WHAT YOU NEED TO DO ::
Every record must be output verbatim in the reply.

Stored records
━━━

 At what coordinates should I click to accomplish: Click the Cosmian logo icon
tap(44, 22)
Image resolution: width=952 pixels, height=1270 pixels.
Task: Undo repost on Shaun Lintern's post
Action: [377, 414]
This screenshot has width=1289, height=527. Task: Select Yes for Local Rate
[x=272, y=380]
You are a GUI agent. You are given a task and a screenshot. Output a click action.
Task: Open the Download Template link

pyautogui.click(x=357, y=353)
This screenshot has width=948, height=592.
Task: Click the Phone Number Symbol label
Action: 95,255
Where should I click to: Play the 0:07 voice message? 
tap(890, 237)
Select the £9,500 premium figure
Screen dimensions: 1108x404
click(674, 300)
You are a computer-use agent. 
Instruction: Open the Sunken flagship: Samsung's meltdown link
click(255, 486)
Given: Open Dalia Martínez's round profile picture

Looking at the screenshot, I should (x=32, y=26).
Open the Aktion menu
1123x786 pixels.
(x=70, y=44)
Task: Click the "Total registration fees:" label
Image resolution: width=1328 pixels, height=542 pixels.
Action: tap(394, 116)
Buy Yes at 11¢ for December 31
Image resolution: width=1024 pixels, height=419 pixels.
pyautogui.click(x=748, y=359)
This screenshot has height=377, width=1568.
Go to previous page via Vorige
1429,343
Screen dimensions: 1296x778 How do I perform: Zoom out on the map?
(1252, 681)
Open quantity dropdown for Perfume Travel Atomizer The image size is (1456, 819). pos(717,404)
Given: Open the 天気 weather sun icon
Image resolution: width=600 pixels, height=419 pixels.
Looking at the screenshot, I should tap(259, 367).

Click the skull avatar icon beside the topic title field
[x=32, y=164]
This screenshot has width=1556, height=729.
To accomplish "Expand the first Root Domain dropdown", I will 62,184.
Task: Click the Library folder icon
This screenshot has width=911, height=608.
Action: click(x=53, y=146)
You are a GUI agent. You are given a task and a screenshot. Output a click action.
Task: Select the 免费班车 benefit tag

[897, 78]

━━━

RESPONSE TO THIS EXERCISE ::
 At what coordinates should I click to accomplish: Click the Cosmian logo icon
tap(44, 22)
Image resolution: width=952 pixels, height=1270 pixels.
Task: Undo repost on Shaun Lintern's post
Action: [377, 414]
This screenshot has width=1289, height=527. Task: Select Yes for Local Rate
[x=272, y=380]
You are a GUI agent. You are given a task and a screenshot. Output a click action.
Task: Open the Download Template link

pyautogui.click(x=357, y=353)
This screenshot has width=948, height=592.
Task: Click the Phone Number Symbol label
Action: 95,255
Where should I click to: Play the 0:07 voice message? 
tap(890, 237)
Select the £9,500 premium figure
Screen dimensions: 1108x404
click(674, 300)
You are a computer-use agent. 
Instruction: Open the Sunken flagship: Samsung's meltdown link
click(255, 486)
Given: Open Dalia Martínez's round profile picture

Looking at the screenshot, I should (x=32, y=26).
Open the Aktion menu
1123x786 pixels.
(x=70, y=44)
Task: Click the "Total registration fees:" label
Image resolution: width=1328 pixels, height=542 pixels.
Action: tap(394, 116)
Buy Yes at 11¢ for December 31
Image resolution: width=1024 pixels, height=419 pixels.
pyautogui.click(x=748, y=359)
This screenshot has height=377, width=1568.
Go to previous page via Vorige
1429,343
Screen dimensions: 1296x778 How do I perform: Zoom out on the map?
(1252, 681)
Open quantity dropdown for Perfume Travel Atomizer The image size is (1456, 819). pos(717,404)
Given: Open the 天気 weather sun icon
Image resolution: width=600 pixels, height=419 pixels.
Looking at the screenshot, I should tap(259, 367).

Click the skull avatar icon beside the topic title field
[x=32, y=164]
This screenshot has width=1556, height=729.
To accomplish "Expand the first Root Domain dropdown", I will 62,184.
Task: Click the Library folder icon
This screenshot has width=911, height=608.
Action: click(x=53, y=146)
You are a GUI agent. You are given a task and a screenshot. Output a click action.
Task: Select the 免费班车 benefit tag

[897, 78]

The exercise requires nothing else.